Supplied passage
Start of Block

A good friend of mine and I were walking yesterday. The topic of the bombing in Boston came up. We both couldn’t believe that someone would do something so awful, but we also recognized that we live in a world of sin.
And I made the comment, “Perhaps this is just one more thing God uses to remind us that this is not our home.”
My mind and heart have been wrestling over this topic for months now. Ever since my husband’s father died back in August it’s been in the forefront of my thoughts. I’ve spoken with my husband about it, but I still feel the fingers of fear creep over my heart when I think about it.
Are you ready? Those of us who claim to be Christians, and have Jesus living inside of us, should be.
What will it feel like? Will it hurt? I won’t be with my husband anymore. Perhaps I won’t be able to see my kids grow up. Will I have to battle a long sickness first? or will I be taken in an instant when Jesus returns? These questions make me want to weep.
If I don’t desire to be with Jesus, then how much do I really love Him? Paul, while in prison, talks about how much better it would be to be with Jesus, but until then, he would serve and preach the gospel.
I have been challenged by four young ladies because of their sweet love for Jesus. I think over the course of these months I have seen each one post either on their blogs, or on Facebook, how much they love Jesus and they can’t wait to see His face. All of these young ladies are connected, even if they don’t realize it. Two of them were students of mine when I taught 4th grade. The other two, I have had the awesome privilege to mentor in some capacity. All four of them are beautiful, single women serving the Lord selflessly. One is overseas spreading the gospel; Two others long to be overseas loving on people and spreading Jesus; the last has been overseas as well and goes downtown to serve and talk to people about the Lord.

End of Block

Recorded information
Start of Block

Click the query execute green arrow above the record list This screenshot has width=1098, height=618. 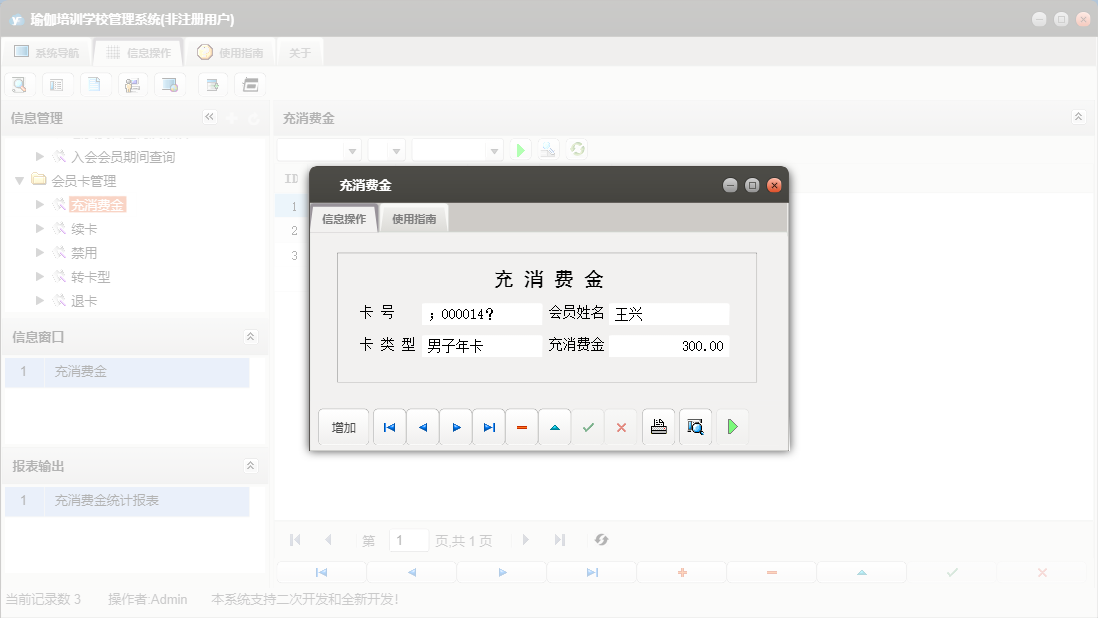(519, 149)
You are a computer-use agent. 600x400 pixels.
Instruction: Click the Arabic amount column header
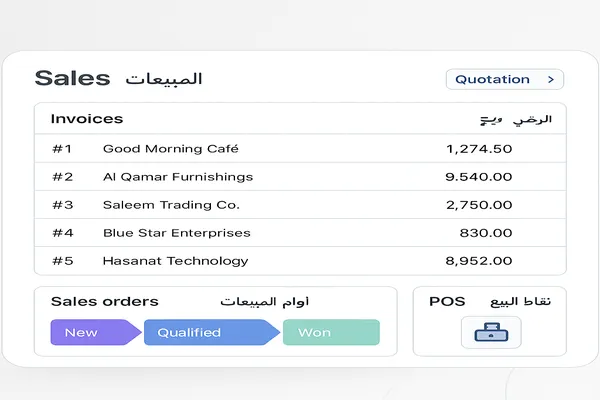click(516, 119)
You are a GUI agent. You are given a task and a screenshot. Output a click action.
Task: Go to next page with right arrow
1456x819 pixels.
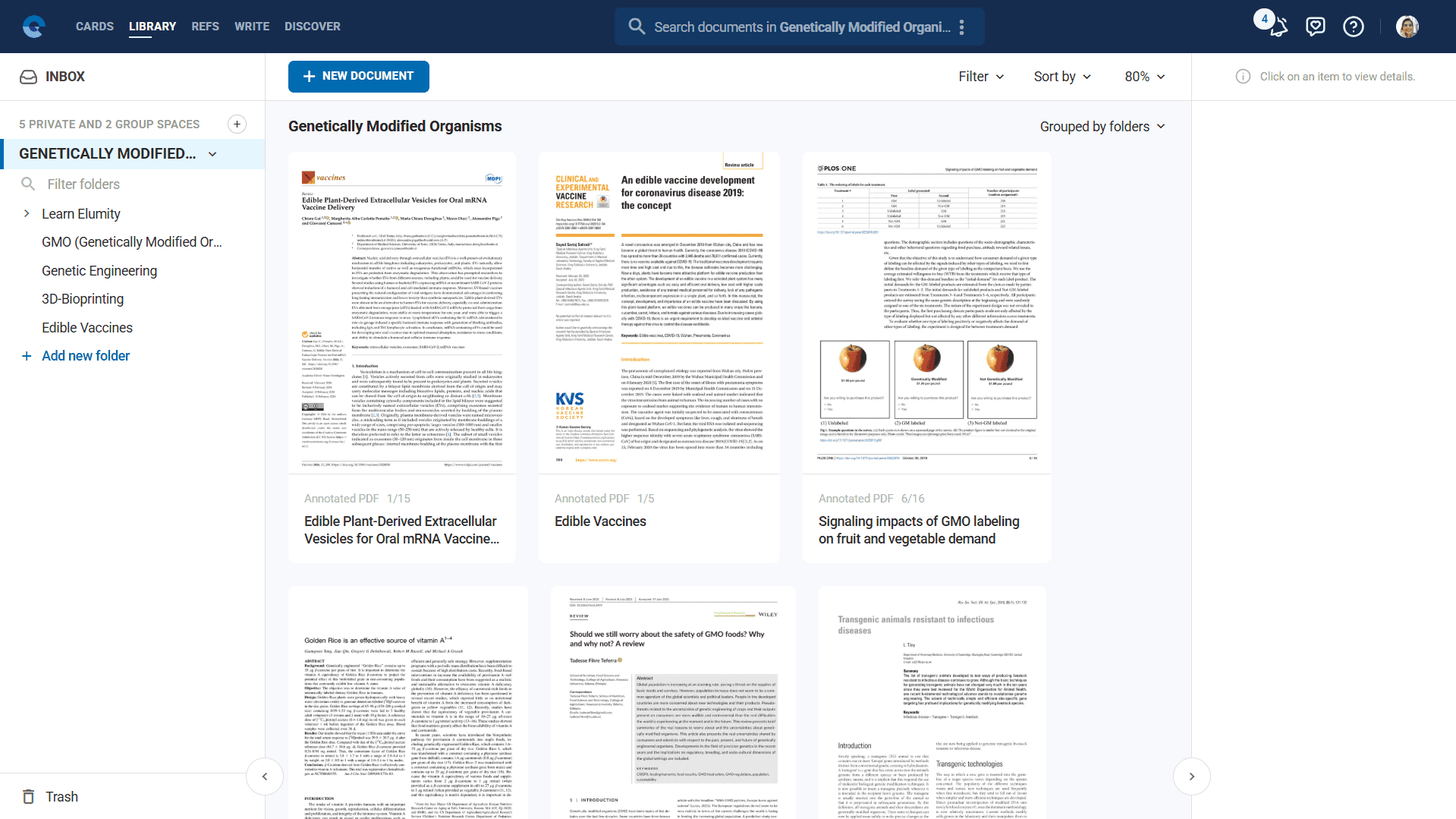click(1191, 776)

End of Block

Problem statement
Continue the personal reflection on being ready to meet Jesus, picking up directly after its final sentence.

Exercise output
I love each one of these young ladies dearly, for they are such examples to me of what Passionate Christianity should look like. I want that passion too! I want to serve the Lord without abandon and be excited that one day I will see Jesus face to face.
But I am caught up with the desires of life. Family, church, friends…and that’s not bad. It’s just not where my focus should be.
Seeing the face of Jesus, going through death, should not be feared. The Lord tells us that He doesn’t give us a spirit of fear or timidity. We can be bold in the Lord and in His mighty power. And that is what these girls are doing. They rely totally on Jesus…for everything. And I know I don’t. I need to seek first the kingdom of God and all these things (family, church, friends) will be added unto me.
Life can be scary. Bombs go off. Car accidents happen. Disease spreads. Sin is awful. But to see Jesus face to face means no more pain. No more tears. No more death. No more sin.
That sounds wonderful.
I need to refocus, get back on my knees, and get my eyes back on Jesus. I need to be obedient to Him. The passion for the Lord will come as I spend, as you spend, more time with Him and serving for Him.